Registros de localização de palavras e elementos:
+ + + +

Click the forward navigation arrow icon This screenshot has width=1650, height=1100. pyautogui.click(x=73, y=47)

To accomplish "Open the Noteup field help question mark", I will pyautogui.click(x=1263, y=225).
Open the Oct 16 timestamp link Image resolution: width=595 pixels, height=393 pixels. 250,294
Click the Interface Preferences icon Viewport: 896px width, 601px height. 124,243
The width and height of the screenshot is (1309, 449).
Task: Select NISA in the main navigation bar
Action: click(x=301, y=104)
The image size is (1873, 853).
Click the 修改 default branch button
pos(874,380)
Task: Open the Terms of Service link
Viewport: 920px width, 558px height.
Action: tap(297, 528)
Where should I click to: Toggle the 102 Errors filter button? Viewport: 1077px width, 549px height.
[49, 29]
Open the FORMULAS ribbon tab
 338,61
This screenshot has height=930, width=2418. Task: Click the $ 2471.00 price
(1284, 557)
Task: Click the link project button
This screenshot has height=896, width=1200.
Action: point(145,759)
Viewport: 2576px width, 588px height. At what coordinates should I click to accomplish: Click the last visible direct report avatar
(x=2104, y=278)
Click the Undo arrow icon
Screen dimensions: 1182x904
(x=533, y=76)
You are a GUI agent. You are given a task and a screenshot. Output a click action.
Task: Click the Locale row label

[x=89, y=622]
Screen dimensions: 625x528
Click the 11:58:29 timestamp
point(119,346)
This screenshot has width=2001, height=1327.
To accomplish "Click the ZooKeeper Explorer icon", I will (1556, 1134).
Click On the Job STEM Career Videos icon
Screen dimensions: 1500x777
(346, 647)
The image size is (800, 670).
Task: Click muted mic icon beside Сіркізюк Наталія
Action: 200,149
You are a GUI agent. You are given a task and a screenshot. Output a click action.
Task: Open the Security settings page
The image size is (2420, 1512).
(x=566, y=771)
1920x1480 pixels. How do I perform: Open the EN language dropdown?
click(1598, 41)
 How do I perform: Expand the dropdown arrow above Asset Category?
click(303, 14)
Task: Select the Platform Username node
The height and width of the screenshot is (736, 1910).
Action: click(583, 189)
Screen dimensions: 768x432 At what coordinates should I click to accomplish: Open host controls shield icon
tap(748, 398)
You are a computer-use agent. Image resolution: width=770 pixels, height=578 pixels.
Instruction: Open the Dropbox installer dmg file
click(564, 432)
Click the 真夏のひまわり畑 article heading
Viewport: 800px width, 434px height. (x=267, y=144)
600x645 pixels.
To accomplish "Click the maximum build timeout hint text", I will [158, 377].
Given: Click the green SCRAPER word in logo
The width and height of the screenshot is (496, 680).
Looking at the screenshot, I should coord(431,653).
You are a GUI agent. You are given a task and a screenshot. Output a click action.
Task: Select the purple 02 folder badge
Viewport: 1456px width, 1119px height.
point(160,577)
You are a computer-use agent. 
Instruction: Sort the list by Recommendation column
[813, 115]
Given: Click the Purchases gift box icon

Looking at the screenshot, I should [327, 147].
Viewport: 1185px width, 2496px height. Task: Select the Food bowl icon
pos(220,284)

+ + + +

Pedido:
Apresente todos os itens acima como uma lista JSON de strings, com uma string para cada linha e sem as linhas em branco.

Resultado correto:
[
  "Click the forward navigation arrow icon This screenshot has width=1650, height=1100. pyautogui.click(x=73, y=47)",
  "To accomplish \"Open the Noteup field help question mark\", I will pyautogui.click(x=1263, y=225).",
  "Open the Oct 16 timestamp link Image resolution: width=595 pixels, height=393 pixels. 250,294",
  "Click the Interface Preferences icon Viewport: 896px width, 601px height. 124,243",
  "The width and height of the screenshot is (1309, 449).",
  "Task: Select NISA in the main navigation bar",
  "Action: click(x=301, y=104)",
  "The image size is (1873, 853).",
  "Click the 修改 default branch button",
  "pos(874,380)",
  "Task: Open the Terms of Service link",
  "Viewport: 920px width, 558px height.",
  "Action: tap(297, 528)",
  "Where should I click to: Toggle the 102 Errors filter button? Viewport: 1077px width, 549px height.",
  "[49, 29]",
  "Open the FORMULAS ribbon tab",
  " 338,61",
  "This screenshot has height=930, width=2418. Task: Click the $ 2471.00 price",
  "(1284, 557)",
  "Task: Click the link project button",
  "This screenshot has height=896, width=1200.",
  "Action: point(145,759)",
  "Viewport: 2576px width, 588px height. At what coordinates should I click to accomplish: Click the last visible direct report avatar",
  "(x=2104, y=278)",
  "Click the Undo arrow icon",
  "Screen dimensions: 1182x904",
  "(x=533, y=76)",
  "You are a GUI agent. You are given a task and a screenshot. Output a click action.",
  "Task: Click the Locale row label",
  "[x=89, y=622]",
  "Screen dimensions: 625x528",
  "Click the 11:58:29 timestamp",
  "point(119,346)",
  "This screenshot has width=2001, height=1327.",
  "To accomplish \"Click the ZooKeeper Explorer icon\", I will (1556, 1134).",
  "Click On the Job STEM Career Videos icon",
  "Screen dimensions: 1500x777",
  "(346, 647)",
  "The image size is (800, 670).",
  "Task: Click muted mic icon beside Сіркізюк Наталія",
  "Action: 200,149",
  "You are a GUI agent. You are given a task and a screenshot. Output a click action.",
  "Task: Open the Security settings page",
  "The image size is (2420, 1512).",
  "(x=566, y=771)",
  "1920x1480 pixels. How do I perform: Open the EN language dropdown?",
  "click(1598, 41)",
  " How do I perform: Expand the dropdown arrow above Asset Category?",
  "click(303, 14)",
  "Task: Select the Platform Username node",
  "The height and width of the screenshot is (736, 1910).",
  "Action: click(583, 189)",
  "Screen dimensions: 768x432 At what coordinates should I click to accomplish: Open host controls shield icon",
  "tap(748, 398)",
  "You are a computer-use agent. Image resolution: width=770 pixels, height=578 pixels.",
  "Instruction: Open the Dropbox installer dmg file",
  "click(564, 432)",
  "Click the 真夏のひまわり畑 article heading",
  "Viewport: 800px width, 434px height. (x=267, y=144)",
  "600x645 pixels.",
  "To accomplish \"Click the maximum build timeout hint text\", I will [158, 377].",
  "Given: Click the green SCRAPER word in logo",
  "The width and height of the screenshot is (496, 680).",
  "Looking at the screenshot, I should coord(431,653).",
  "You are a GUI agent. You are given a task and a screenshot. Output a click action.",
  "Task: Select the purple 02 folder badge",
  "Viewport: 1456px width, 1119px height.",
  "point(160,577)",
  "You are a computer-use agent. ",
  "Instruction: Sort the list by Recommendation column",
  "[813, 115]",
  "Given: Click the Purchases gift box icon",
  "Looking at the screenshot, I should [327, 147].",
  "Viewport: 1185px width, 2496px height. Task: Select the Food bowl icon",
  "pos(220,284)"
]